Between the line containing "Task: Open the Debug configuration dropdown" and the line containing "Open the three-dot overflow menu" lies a run of lines; give that run again exactly, with both of those lines, and nothing else from the entries below.

▸ Saved data entries:
Start of Block

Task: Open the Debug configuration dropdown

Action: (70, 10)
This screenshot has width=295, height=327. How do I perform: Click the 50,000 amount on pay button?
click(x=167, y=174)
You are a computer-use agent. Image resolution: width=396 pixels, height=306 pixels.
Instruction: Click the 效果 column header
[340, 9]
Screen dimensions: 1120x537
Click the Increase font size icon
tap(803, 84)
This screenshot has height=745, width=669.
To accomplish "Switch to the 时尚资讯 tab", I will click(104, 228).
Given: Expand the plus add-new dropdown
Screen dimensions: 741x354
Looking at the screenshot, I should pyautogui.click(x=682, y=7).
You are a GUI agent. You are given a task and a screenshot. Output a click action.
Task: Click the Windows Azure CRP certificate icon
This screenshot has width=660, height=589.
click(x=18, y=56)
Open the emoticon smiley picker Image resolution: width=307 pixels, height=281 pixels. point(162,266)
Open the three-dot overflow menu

End of Block
Start of Block

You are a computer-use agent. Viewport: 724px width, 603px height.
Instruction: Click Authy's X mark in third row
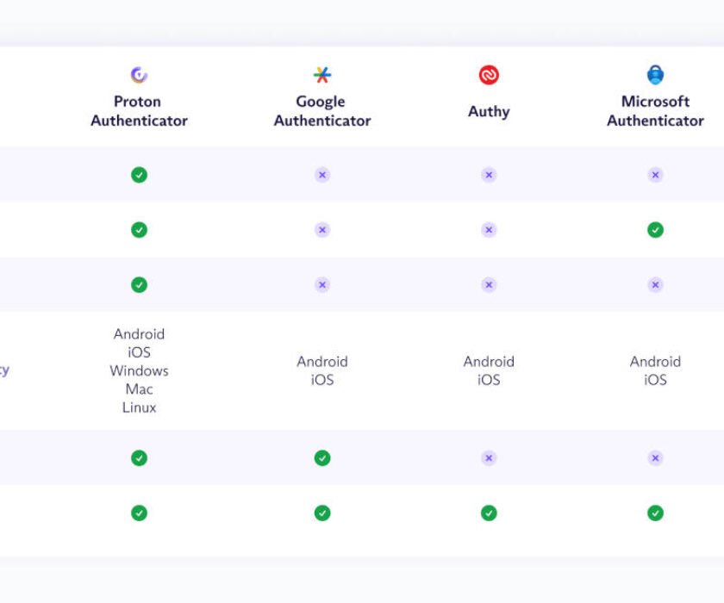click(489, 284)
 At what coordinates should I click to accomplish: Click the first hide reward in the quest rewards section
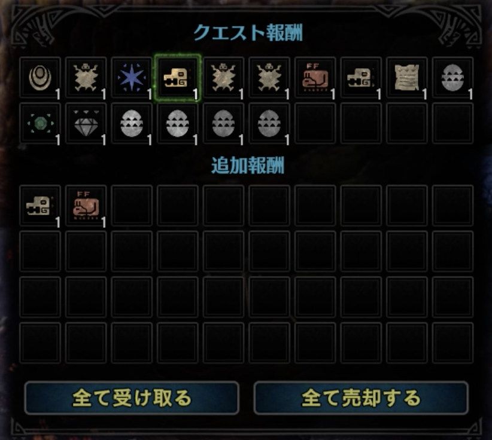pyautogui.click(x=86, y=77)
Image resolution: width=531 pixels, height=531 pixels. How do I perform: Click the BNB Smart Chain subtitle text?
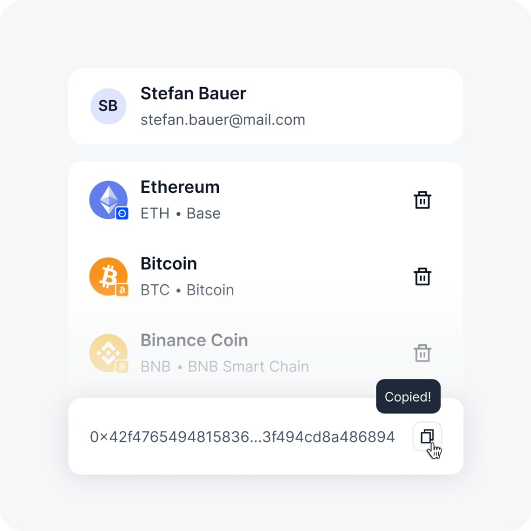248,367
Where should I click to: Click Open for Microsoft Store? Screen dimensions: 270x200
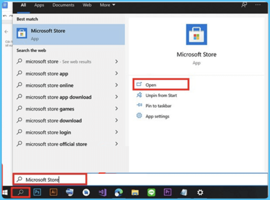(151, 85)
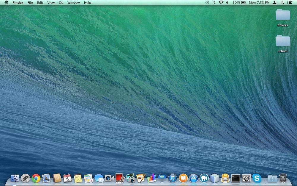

End of Block

▸ Expected answer:
Task: Open the Debug configuration dropdown

Action: (70, 10)
This screenshot has width=295, height=327. How do I perform: Click the 50,000 amount on pay button?
click(x=167, y=174)
You are a computer-use agent. Image resolution: width=396 pixels, height=306 pixels.
Instruction: Click the 效果 column header
[340, 9]
Screen dimensions: 1120x537
Click the Increase font size icon
tap(803, 84)
This screenshot has height=745, width=669.
To accomplish "Switch to the 时尚资讯 tab", I will click(104, 228).
Given: Expand the plus add-new dropdown
Screen dimensions: 741x354
Looking at the screenshot, I should pyautogui.click(x=682, y=7).
You are a GUI agent. You are given a task and a screenshot. Output a click action.
Task: Click the Windows Azure CRP certificate icon
This screenshot has width=660, height=589.
click(x=18, y=56)
Open the emoticon smiley picker Image resolution: width=307 pixels, height=281 pixels. point(162,266)
Open the three-dot overflow menu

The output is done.